Another painting, at the Van Gogh Museum, will also be redated to September 1889 (it is still on the museum’s website as a June work). Olive Grove, a relatively little-known work, displays great sensitivity in its colouring.
Among the noteworthy discoveries was finding that a grasshopper got stuck on the Olive Trees which is now at the Nelson-Atkins Museum of Art in Kansas City, Missouri. The presence of the unfortunate insect shows that the painting was done outside, in front of the motif.
While eventually completing his series at the end of the year, Vincent had the idea that his paintings of Provençal olive and cypress trees should find buyers in England. He wrote emphatically to Theo, saying that they “ought to go to England, I know well enough what they’re looking for over there”. Vincent had worked as a trainee art dealer in London in 1873-75.
Unfortunately, Van Gogh was wrong about English taste, and it was not until decades later that any of his olive grove paintings found collectors in Britain: one was bought by the academic Michael Sadler in 1923 and two by the aristocrat Victor Schuster in the late 1930s. Sadler’s was later acquired by the National Gallery of Scotland for £1,600 in 1934 and Schuster’s works both ended up in New York at the Metropolitan Museum of Art.
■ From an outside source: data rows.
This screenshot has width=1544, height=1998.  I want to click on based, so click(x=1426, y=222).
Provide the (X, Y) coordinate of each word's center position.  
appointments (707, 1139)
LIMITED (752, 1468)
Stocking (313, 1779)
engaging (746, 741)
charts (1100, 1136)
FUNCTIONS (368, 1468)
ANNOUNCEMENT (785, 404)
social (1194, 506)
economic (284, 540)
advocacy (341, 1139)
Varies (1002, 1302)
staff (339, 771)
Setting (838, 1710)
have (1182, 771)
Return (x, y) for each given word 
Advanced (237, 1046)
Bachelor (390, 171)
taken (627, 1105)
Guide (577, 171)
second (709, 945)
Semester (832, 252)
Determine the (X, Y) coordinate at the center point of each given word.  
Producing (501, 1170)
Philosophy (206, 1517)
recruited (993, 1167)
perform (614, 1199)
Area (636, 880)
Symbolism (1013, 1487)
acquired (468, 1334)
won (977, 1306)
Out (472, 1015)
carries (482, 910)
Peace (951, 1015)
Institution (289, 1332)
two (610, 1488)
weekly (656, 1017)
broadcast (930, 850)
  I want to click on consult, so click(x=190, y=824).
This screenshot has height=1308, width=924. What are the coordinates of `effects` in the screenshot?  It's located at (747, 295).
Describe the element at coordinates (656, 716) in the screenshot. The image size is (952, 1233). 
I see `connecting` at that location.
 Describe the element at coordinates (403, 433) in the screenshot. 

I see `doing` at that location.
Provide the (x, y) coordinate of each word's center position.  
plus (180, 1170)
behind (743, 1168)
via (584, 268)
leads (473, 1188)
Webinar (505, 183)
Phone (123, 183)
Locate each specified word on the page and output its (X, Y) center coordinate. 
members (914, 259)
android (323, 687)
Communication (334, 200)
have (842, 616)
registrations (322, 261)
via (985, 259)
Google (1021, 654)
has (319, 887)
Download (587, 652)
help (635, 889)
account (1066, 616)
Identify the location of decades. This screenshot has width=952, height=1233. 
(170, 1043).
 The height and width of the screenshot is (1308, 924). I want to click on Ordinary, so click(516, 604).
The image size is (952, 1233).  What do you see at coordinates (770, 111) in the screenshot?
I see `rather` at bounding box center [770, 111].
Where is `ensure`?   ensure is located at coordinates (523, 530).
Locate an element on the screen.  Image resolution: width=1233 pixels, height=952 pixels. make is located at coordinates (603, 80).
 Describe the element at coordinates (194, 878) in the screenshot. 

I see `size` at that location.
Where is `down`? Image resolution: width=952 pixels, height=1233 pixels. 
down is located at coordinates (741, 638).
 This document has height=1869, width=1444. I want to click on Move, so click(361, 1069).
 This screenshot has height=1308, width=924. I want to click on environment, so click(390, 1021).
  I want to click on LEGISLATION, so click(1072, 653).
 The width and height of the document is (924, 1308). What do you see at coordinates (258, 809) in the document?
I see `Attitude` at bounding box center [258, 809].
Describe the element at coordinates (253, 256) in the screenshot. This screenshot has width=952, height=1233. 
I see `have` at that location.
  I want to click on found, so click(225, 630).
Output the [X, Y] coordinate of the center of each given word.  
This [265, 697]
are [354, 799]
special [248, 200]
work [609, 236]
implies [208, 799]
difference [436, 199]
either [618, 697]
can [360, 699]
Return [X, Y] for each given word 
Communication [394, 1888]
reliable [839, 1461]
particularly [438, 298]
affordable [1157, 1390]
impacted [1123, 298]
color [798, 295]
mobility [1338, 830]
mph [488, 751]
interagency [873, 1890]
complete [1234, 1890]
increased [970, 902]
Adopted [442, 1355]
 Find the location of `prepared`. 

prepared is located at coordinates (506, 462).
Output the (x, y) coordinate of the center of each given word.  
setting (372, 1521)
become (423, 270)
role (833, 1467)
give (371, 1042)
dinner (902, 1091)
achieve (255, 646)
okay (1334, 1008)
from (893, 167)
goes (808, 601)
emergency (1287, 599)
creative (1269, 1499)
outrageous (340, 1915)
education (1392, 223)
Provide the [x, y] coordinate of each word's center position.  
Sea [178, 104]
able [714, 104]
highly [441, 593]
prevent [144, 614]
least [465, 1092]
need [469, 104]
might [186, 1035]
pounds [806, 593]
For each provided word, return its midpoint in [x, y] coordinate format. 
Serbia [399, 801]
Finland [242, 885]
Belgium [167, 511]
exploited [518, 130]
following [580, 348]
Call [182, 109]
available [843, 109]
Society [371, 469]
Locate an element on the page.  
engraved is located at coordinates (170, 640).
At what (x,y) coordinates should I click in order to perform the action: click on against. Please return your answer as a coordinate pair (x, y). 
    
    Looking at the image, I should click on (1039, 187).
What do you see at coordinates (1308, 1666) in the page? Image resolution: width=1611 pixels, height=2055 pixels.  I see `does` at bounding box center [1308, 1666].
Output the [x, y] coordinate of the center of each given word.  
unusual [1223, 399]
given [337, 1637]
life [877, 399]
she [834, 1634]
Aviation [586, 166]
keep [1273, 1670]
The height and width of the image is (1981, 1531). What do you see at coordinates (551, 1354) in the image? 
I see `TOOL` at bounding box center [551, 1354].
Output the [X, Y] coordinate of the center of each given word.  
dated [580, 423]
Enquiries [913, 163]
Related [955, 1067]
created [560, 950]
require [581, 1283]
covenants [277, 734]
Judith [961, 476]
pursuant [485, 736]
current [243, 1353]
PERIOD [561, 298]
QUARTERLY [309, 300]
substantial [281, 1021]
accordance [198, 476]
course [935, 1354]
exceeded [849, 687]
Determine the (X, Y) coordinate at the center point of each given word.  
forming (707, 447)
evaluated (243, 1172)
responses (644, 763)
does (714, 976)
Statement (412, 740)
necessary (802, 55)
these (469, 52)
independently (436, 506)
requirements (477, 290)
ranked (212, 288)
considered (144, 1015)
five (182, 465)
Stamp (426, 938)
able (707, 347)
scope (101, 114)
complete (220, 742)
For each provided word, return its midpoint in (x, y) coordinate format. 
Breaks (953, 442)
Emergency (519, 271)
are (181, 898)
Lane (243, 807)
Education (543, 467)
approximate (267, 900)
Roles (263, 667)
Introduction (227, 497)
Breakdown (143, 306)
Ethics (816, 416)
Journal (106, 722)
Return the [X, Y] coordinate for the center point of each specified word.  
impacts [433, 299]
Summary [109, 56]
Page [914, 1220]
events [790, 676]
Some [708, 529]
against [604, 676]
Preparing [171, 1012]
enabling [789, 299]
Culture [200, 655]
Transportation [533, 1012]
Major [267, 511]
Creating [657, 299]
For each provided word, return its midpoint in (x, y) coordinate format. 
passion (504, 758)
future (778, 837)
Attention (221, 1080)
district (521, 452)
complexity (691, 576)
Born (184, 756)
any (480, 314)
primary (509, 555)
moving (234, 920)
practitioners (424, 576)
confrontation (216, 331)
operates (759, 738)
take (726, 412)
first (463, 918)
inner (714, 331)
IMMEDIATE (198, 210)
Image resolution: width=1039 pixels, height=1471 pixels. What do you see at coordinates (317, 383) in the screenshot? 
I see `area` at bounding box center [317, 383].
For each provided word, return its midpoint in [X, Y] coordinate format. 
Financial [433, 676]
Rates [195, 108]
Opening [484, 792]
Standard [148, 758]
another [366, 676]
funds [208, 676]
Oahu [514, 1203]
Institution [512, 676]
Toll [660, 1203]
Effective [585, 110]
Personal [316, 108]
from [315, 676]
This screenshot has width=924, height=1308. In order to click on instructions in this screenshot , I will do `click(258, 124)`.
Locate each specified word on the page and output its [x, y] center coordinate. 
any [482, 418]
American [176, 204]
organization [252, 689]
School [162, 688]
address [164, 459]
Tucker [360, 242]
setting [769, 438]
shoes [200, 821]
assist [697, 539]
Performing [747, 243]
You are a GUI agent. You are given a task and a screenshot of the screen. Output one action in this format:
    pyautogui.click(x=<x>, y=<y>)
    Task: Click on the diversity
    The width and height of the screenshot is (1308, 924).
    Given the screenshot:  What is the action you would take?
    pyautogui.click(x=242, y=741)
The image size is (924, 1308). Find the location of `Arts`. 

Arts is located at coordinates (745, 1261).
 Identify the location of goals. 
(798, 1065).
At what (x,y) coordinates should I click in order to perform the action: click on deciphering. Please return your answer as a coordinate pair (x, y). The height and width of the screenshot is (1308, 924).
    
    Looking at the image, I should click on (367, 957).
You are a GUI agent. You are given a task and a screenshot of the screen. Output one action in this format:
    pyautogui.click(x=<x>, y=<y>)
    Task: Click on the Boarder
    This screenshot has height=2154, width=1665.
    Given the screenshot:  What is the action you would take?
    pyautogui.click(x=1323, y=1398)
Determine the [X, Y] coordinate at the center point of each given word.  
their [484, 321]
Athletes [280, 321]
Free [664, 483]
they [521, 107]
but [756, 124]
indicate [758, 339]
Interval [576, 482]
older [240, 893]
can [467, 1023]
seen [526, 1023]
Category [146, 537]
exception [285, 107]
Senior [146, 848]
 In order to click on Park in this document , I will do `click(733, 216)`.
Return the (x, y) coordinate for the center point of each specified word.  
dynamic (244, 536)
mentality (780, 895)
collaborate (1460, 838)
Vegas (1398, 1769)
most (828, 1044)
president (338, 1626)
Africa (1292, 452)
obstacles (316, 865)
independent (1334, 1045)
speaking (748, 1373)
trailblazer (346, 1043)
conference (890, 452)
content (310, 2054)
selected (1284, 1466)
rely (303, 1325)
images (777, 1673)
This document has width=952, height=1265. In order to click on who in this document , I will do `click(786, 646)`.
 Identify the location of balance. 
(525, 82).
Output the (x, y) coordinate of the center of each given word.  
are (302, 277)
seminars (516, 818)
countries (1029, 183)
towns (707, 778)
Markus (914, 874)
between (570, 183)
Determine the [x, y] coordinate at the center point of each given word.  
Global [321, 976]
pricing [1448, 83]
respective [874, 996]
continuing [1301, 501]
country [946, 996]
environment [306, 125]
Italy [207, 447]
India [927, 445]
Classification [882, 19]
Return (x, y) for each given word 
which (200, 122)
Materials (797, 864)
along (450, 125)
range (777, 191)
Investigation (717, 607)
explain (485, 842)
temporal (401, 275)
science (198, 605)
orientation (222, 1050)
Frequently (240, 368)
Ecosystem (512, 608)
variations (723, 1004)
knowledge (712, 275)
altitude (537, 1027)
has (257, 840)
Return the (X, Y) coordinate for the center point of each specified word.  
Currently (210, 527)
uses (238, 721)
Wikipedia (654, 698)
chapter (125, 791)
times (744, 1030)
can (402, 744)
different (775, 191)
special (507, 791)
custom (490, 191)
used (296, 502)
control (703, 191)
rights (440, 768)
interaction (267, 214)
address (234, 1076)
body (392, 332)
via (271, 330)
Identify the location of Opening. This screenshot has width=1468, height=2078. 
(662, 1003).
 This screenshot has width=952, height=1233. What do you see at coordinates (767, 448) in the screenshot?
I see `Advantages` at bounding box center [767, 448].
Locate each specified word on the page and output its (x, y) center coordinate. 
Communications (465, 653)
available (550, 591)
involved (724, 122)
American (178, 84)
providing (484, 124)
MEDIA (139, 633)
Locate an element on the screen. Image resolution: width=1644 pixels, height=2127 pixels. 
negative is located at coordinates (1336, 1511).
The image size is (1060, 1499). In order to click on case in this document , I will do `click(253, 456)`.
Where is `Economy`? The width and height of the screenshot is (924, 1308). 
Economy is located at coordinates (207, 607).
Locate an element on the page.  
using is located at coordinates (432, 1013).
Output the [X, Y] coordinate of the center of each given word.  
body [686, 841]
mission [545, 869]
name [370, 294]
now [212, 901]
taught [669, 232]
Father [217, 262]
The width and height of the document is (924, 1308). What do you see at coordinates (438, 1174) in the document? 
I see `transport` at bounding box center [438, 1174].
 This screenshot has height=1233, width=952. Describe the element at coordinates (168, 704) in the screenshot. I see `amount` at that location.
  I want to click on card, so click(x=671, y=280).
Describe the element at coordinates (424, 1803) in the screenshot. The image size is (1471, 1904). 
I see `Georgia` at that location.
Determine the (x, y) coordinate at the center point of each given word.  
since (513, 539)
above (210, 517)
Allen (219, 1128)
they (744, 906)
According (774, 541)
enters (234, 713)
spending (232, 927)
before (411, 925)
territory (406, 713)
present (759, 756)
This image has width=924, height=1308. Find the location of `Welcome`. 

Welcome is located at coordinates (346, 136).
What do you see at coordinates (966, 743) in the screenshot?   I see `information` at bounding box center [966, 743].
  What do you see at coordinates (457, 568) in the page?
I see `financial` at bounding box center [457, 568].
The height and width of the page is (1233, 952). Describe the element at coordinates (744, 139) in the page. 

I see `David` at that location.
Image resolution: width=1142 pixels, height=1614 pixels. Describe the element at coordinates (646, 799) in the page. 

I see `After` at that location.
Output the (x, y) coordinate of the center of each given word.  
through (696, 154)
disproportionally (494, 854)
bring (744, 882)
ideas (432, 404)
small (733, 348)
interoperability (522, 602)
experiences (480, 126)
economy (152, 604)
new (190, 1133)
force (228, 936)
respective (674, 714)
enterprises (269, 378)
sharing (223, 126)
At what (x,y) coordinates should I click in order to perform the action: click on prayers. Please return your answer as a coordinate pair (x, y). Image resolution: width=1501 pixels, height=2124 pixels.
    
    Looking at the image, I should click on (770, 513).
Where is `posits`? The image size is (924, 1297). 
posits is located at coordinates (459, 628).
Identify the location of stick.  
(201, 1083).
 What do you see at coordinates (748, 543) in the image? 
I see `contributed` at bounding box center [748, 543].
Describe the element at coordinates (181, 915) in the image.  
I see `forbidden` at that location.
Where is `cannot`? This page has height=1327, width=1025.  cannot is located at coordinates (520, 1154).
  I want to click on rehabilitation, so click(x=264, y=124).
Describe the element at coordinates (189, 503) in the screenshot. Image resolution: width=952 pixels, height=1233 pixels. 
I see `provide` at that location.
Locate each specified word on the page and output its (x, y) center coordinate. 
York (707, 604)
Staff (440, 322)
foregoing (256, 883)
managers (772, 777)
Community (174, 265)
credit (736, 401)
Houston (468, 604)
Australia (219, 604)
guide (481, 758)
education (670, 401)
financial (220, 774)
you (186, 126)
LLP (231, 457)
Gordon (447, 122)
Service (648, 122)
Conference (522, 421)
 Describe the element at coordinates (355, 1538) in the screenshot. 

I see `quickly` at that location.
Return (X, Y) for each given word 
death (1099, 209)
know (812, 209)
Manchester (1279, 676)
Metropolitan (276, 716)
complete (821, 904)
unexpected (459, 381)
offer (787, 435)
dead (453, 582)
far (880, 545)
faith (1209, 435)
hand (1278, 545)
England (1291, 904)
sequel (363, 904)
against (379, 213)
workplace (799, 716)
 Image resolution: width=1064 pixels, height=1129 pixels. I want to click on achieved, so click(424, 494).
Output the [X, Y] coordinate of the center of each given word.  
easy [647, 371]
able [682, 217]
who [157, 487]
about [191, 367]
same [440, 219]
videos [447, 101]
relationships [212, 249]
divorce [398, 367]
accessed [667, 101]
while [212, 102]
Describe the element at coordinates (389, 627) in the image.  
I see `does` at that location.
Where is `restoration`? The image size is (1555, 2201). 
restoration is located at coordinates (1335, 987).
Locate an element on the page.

When Van Gogh departed from the asylum a year after his arrival he looked back on his efforts to capture the olive groves in the changing seasons: “When the more bronzed greenery takes on riper tones the sky is resplendent and is striped with green and orange; or even further on in the autumn, the leaves take on the violet tones vaguely of a ripe fig.” In May 1890 he left Saint-Rémy-de-Provence to head north on the final stop on his artistic journey, ending his life ten weeks later.